Como único bioma exclusivamente brasileiro — toda a área de ocorrência da Caatinga está dentro do território nacional, é o quatro ecossistema mais rico do país. Só perde para a Amazônia, Mata Atlântica e Cerrado, mas é o único “sem nenhum tipo de proteção ou garantia”, comenta Paulo Pedro de Carvalho, coordenador geral do Centro de Assessoria e Apoio aos Trabalhadores e Instituições Não Governamentais Alternativas (Caatinga), organização parceira da ActionAid Brasil.
É que apesar da aprovação da Política Nacional de Combate à Desertificação, em 2014, a lei nunca foi regulamentada. A desertificação, diz ele, está muito ligada, numa relação de causa e efeito, com as mudanças do clima e perda da biodiversidade. “Cada dia é mais importante falar e informar sobre este fenômeno que acontece nas terras secas do mundo, causando desequilíbrio ambiental, pobreza, provocando êxodo rural e, consequentemente, aumento dos problemas sociais urbanos”.
No Dia Mundial de Combate à Desertificação, a data passou praticamente desapercebida no país. “Como não temos um política de proteção ao bioma, se fala pouco ou quase nada sobre o tema”, avalia Avanildo Duque da Silva, coordenador de projetos da ActionAid, ONG que trabalha por justiça, igualdade de gênero e fim da pobreza. Dentre os projetos apoiados pela instituição, 12 deles espalhados por 1.270 comunidades na região do Semiárido.
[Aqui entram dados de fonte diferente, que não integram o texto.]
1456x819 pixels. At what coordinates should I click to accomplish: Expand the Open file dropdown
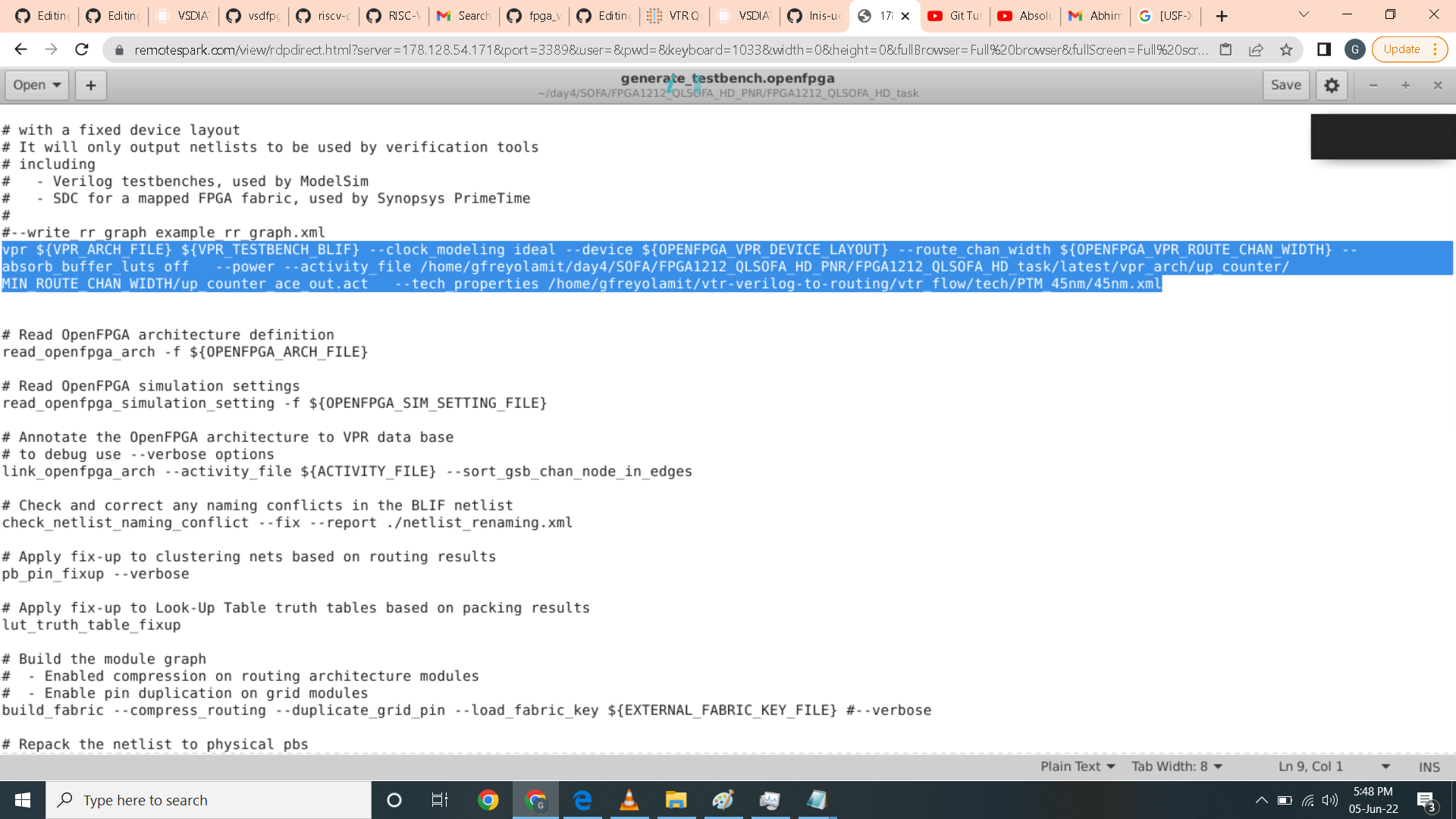point(36,85)
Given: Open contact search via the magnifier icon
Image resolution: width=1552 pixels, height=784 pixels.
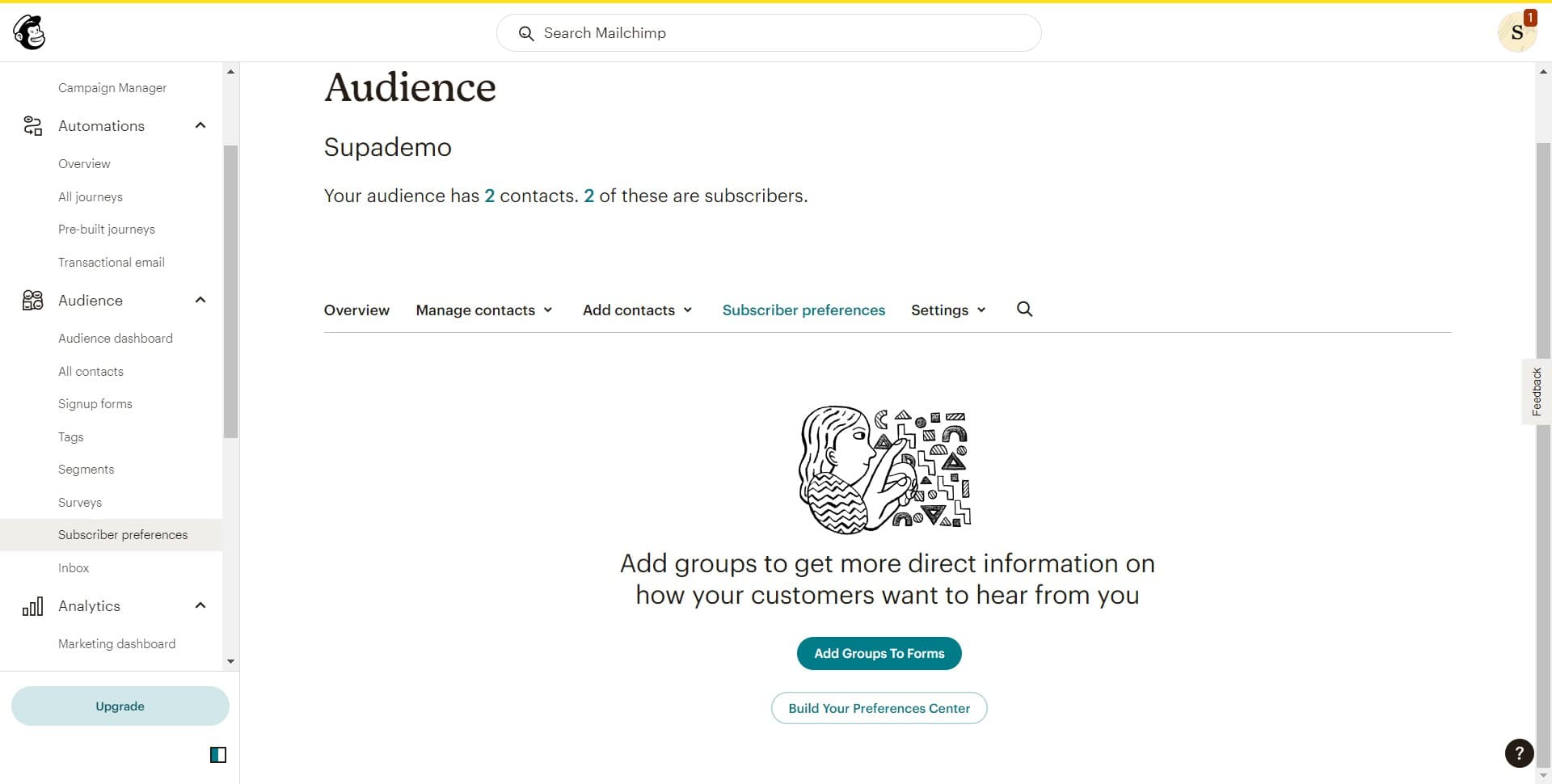Looking at the screenshot, I should [x=1023, y=310].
Juntos, atingem 20 mil famílias. “Infelizmente o governo não está preocupado com a agenda ambiental”, comenta.
Em meio a um ambiente de total perplexidade política, os fatores que levam à desertificação não estão mesmo no radar do governo Bolsonaro. “Precisamos ter a Caatinga como nossa aliada e desenvolver uma cultura humana de convivência digna e sustentável com o Semiárido”, comenta Carvalho. A mata branca, significado do nome Caatinga, dado pelos índios tupi-guarani em alusão à aparência que ele toma quando a água se torna escassa, é uma riqueza imensurável. Somente de cactos são mais de 50 espécies e cerca de 40 espécies de bromélias já foram identificadas, cada uma com cores e arquiteturas particulares. Sem falar nos benefícios medicinais de algumas espécies.
Alunos da Universidade Rural de Pernambuco estão pesquisando na reserva de Lermen o uso do óleo essencial do araçá da Caatinga no combate à Leishmaniose visceral — doença contagiosa, transmitida pelo mosquito-palha. O agricultor tem de tudo um pouco na sua reserva: milho, feijão, fava, macaxeira e a mandioca, além de frutíferas nativas e exóticas ao bioma, como o caju, a manga e a goiaba. Sem falar no cambuí, da murta, do maracujá, do jatobá, que são nativas. “O cambuí é rico em flavonóides e estamos testando como cobertura de sorvete”, conta Lermen.